Exercise materials Block Start

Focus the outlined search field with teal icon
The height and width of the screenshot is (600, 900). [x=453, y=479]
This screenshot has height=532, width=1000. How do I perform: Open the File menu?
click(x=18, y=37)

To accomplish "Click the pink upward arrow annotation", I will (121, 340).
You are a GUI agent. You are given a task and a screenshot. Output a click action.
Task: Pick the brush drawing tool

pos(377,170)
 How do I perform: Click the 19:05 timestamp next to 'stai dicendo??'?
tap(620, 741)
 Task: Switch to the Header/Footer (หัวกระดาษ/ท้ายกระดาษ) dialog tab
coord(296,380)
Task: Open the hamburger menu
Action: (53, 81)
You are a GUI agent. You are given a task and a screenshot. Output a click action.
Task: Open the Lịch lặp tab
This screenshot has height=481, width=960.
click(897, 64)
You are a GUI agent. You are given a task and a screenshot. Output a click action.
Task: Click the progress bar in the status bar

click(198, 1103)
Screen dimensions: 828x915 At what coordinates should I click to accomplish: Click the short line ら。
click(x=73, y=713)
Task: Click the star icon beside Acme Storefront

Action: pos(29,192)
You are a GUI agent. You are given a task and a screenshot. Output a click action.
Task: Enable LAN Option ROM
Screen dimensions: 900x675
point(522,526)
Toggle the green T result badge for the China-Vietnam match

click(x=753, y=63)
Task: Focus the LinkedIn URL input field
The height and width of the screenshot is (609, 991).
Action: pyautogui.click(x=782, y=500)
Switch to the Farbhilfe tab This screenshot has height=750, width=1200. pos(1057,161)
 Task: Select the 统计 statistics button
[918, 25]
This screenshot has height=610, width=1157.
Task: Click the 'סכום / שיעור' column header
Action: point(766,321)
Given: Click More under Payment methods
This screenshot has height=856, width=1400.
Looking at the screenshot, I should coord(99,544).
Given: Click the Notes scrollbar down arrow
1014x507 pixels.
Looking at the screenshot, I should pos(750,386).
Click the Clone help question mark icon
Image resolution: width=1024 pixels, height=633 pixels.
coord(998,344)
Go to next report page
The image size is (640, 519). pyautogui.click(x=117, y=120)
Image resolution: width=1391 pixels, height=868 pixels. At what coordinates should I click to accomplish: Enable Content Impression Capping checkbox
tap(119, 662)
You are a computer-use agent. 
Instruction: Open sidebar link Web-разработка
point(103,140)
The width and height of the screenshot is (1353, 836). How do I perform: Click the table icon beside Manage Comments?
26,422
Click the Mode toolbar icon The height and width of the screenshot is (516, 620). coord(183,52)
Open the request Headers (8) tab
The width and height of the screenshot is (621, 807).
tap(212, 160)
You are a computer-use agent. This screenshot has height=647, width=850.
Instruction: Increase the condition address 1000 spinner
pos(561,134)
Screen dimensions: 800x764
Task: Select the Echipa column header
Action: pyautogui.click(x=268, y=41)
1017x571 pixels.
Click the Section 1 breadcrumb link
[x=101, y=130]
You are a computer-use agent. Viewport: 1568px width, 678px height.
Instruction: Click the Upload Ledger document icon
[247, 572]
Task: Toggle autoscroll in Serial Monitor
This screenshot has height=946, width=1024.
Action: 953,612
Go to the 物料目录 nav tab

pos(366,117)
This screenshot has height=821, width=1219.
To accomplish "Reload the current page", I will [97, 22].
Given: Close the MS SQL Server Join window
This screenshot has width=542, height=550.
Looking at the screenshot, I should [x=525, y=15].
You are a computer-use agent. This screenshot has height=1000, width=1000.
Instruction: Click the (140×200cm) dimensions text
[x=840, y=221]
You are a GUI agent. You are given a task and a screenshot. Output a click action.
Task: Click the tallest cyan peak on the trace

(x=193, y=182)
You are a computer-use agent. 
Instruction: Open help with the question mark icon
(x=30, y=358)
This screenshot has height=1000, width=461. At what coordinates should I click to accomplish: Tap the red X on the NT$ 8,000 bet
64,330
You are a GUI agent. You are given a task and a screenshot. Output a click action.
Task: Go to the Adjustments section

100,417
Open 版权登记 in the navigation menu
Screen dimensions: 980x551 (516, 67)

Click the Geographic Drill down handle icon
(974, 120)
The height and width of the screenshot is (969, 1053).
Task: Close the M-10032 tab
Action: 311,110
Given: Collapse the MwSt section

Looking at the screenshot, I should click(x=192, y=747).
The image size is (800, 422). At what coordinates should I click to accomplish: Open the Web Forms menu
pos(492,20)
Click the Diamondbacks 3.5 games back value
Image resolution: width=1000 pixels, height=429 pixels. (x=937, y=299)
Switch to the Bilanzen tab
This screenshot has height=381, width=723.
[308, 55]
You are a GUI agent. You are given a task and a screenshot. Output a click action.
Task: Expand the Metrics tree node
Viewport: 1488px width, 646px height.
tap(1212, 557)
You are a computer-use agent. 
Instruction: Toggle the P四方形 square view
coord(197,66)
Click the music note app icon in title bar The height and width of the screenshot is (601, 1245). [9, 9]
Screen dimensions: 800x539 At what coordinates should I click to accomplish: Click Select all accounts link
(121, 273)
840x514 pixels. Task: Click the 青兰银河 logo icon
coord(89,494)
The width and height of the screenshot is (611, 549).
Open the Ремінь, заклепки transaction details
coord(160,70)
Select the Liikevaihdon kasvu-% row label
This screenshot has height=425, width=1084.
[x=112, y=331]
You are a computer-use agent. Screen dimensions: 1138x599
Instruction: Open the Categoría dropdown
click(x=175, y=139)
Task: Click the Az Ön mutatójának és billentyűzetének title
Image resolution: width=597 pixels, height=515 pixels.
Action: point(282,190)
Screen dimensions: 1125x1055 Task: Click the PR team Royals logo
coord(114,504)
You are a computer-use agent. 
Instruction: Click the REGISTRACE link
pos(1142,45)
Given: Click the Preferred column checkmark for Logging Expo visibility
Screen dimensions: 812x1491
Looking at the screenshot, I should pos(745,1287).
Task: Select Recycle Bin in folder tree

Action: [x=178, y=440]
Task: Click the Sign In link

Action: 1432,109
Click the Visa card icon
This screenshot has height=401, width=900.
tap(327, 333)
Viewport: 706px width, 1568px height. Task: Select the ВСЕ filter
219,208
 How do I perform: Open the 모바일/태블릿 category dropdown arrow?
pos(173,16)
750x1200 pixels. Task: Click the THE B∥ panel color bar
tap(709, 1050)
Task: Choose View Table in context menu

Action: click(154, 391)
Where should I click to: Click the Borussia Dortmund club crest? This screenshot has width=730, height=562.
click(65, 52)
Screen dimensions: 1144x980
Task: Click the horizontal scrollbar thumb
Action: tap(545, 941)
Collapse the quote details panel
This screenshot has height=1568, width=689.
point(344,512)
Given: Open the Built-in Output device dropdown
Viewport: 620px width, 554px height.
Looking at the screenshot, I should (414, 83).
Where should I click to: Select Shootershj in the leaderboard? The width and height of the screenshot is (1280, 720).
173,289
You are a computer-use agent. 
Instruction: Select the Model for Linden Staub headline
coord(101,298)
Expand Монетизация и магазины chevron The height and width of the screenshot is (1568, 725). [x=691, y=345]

Exercise materials Block End

▸ **Directions for this task**
The answer must restate each entry word for word.

▸ **Solution to this task**
Focus the outlined search field with teal icon
The height and width of the screenshot is (600, 900). [x=453, y=479]
This screenshot has height=532, width=1000. How do I perform: Open the File menu?
click(x=18, y=37)

To accomplish "Click the pink upward arrow annotation", I will (121, 340).
You are a GUI agent. You are given a task and a screenshot. Output a click action.
Task: Pick the brush drawing tool

pos(377,170)
 How do I perform: Click the 19:05 timestamp next to 'stai dicendo??'?
tap(620, 741)
 Task: Switch to the Header/Footer (หัวกระดาษ/ท้ายกระดาษ) dialog tab
coord(296,380)
Task: Open the hamburger menu
Action: (53, 81)
You are a GUI agent. You are given a task and a screenshot. Output a click action.
Task: Open the Lịch lặp tab
This screenshot has height=481, width=960.
click(897, 64)
You are a GUI agent. You are given a task and a screenshot. Output a click action.
Task: Click the progress bar in the status bar

click(198, 1103)
Screen dimensions: 828x915 At what coordinates should I click to accomplish: Click the short line ら。
click(x=73, y=713)
Task: Click the star icon beside Acme Storefront

Action: pos(29,192)
You are a GUI agent. You are given a task and a screenshot. Output a click action.
Task: Enable LAN Option ROM
Screen dimensions: 900x675
point(522,526)
Toggle the green T result badge for the China-Vietnam match

click(x=753, y=63)
Task: Focus the LinkedIn URL input field
The height and width of the screenshot is (609, 991).
Action: pyautogui.click(x=782, y=500)
Switch to the Farbhilfe tab This screenshot has height=750, width=1200. pos(1057,161)
 Task: Select the 统计 statistics button
[918, 25]
This screenshot has height=610, width=1157.
Task: Click the 'סכום / שיעור' column header
Action: point(766,321)
Given: Click More under Payment methods
This screenshot has height=856, width=1400.
Looking at the screenshot, I should coord(99,544).
Given: Click the Notes scrollbar down arrow
1014x507 pixels.
Looking at the screenshot, I should pos(750,386).
Click the Clone help question mark icon
Image resolution: width=1024 pixels, height=633 pixels.
coord(998,344)
Go to next report page
The image size is (640, 519). pyautogui.click(x=117, y=120)
Image resolution: width=1391 pixels, height=868 pixels. At what coordinates should I click to accomplish: Enable Content Impression Capping checkbox
tap(119, 662)
You are a computer-use agent. 
Instruction: Open sidebar link Web-разработка
point(103,140)
The width and height of the screenshot is (1353, 836). How do I perform: Click the table icon beside Manage Comments?
26,422
Click the Mode toolbar icon The height and width of the screenshot is (516, 620). coord(183,52)
Open the request Headers (8) tab
The width and height of the screenshot is (621, 807).
tap(212, 160)
You are a computer-use agent. This screenshot has height=647, width=850.
Instruction: Increase the condition address 1000 spinner
pos(561,134)
Screen dimensions: 800x764
Task: Select the Echipa column header
Action: pyautogui.click(x=268, y=41)
1017x571 pixels.
Click the Section 1 breadcrumb link
[x=101, y=130]
You are a computer-use agent. Viewport: 1568px width, 678px height.
Instruction: Click the Upload Ledger document icon
[247, 572]
Task: Toggle autoscroll in Serial Monitor
This screenshot has height=946, width=1024.
Action: 953,612
Go to the 物料目录 nav tab

pos(366,117)
This screenshot has height=821, width=1219.
To accomplish "Reload the current page", I will [97, 22].
Given: Close the MS SQL Server Join window
This screenshot has width=542, height=550.
Looking at the screenshot, I should [x=525, y=15].
You are a computer-use agent. This screenshot has height=1000, width=1000.
Instruction: Click the (140×200cm) dimensions text
[x=840, y=221]
You are a GUI agent. You are given a task and a screenshot. Output a click action.
Task: Click the tallest cyan peak on the trace

(x=193, y=182)
You are a computer-use agent. 
Instruction: Open help with the question mark icon
(x=30, y=358)
This screenshot has height=1000, width=461. At what coordinates should I click to accomplish: Tap the red X on the NT$ 8,000 bet
64,330
You are a GUI agent. You are given a task and a screenshot. Output a click action.
Task: Go to the Adjustments section

100,417
Open 版权登记 in the navigation menu
Screen dimensions: 980x551 (516, 67)

Click the Geographic Drill down handle icon
(974, 120)
The height and width of the screenshot is (969, 1053).
Task: Close the M-10032 tab
Action: 311,110
Given: Collapse the MwSt section

Looking at the screenshot, I should click(x=192, y=747).
The image size is (800, 422). At what coordinates should I click to accomplish: Open the Web Forms menu
pos(492,20)
Click the Diamondbacks 3.5 games back value
Image resolution: width=1000 pixels, height=429 pixels. (x=937, y=299)
Switch to the Bilanzen tab
This screenshot has height=381, width=723.
[308, 55]
You are a GUI agent. You are given a task and a screenshot. Output a click action.
Task: Expand the Metrics tree node
Viewport: 1488px width, 646px height.
tap(1212, 557)
You are a computer-use agent. 
Instruction: Toggle the P四方形 square view
coord(197,66)
Click the music note app icon in title bar The height and width of the screenshot is (601, 1245). [9, 9]
Screen dimensions: 800x539 At what coordinates should I click to accomplish: Click Select all accounts link
(121, 273)
840x514 pixels. Task: Click the 青兰银河 logo icon
coord(89,494)
The width and height of the screenshot is (611, 549).
Open the Ремінь, заклепки transaction details
coord(160,70)
Select the Liikevaihdon kasvu-% row label
This screenshot has height=425, width=1084.
[x=112, y=331]
You are a computer-use agent. Screen dimensions: 1138x599
Instruction: Open the Categoría dropdown
click(x=175, y=139)
Task: Click the Az Ön mutatójának és billentyűzetének title
Image resolution: width=597 pixels, height=515 pixels.
Action: point(282,190)
Screen dimensions: 1125x1055 Task: Click the PR team Royals logo
coord(114,504)
You are a computer-use agent. 
Instruction: Click the REGISTRACE link
pos(1142,45)
Given: Click the Preferred column checkmark for Logging Expo visibility
Screen dimensions: 812x1491
Looking at the screenshot, I should pos(745,1287).
Task: Select Recycle Bin in folder tree

Action: [x=178, y=440]
Task: Click the Sign In link

Action: 1432,109
Click the Visa card icon
This screenshot has height=401, width=900.
tap(327, 333)
Viewport: 706px width, 1568px height. Task: Select the ВСЕ filter
219,208
 How do I perform: Open the 모바일/태블릿 category dropdown arrow?
pos(173,16)
750x1200 pixels. Task: Click the THE B∥ panel color bar
tap(709, 1050)
Task: Choose View Table in context menu

Action: click(154, 391)
Where should I click to: Click the Borussia Dortmund club crest? This screenshot has width=730, height=562.
click(65, 52)
Screen dimensions: 1144x980
Task: Click the horizontal scrollbar thumb
Action: tap(545, 941)
Collapse the quote details panel
This screenshot has height=1568, width=689.
point(344,512)
Given: Open the Built-in Output device dropdown
Viewport: 620px width, 554px height.
Looking at the screenshot, I should (414, 83).
Where should I click to: Select Shootershj in the leaderboard? The width and height of the screenshot is (1280, 720).
173,289
You are a computer-use agent. 
Instruction: Select the Model for Linden Staub headline
coord(101,298)
Expand Монетизация и магазины chevron The height and width of the screenshot is (1568, 725). [x=691, y=345]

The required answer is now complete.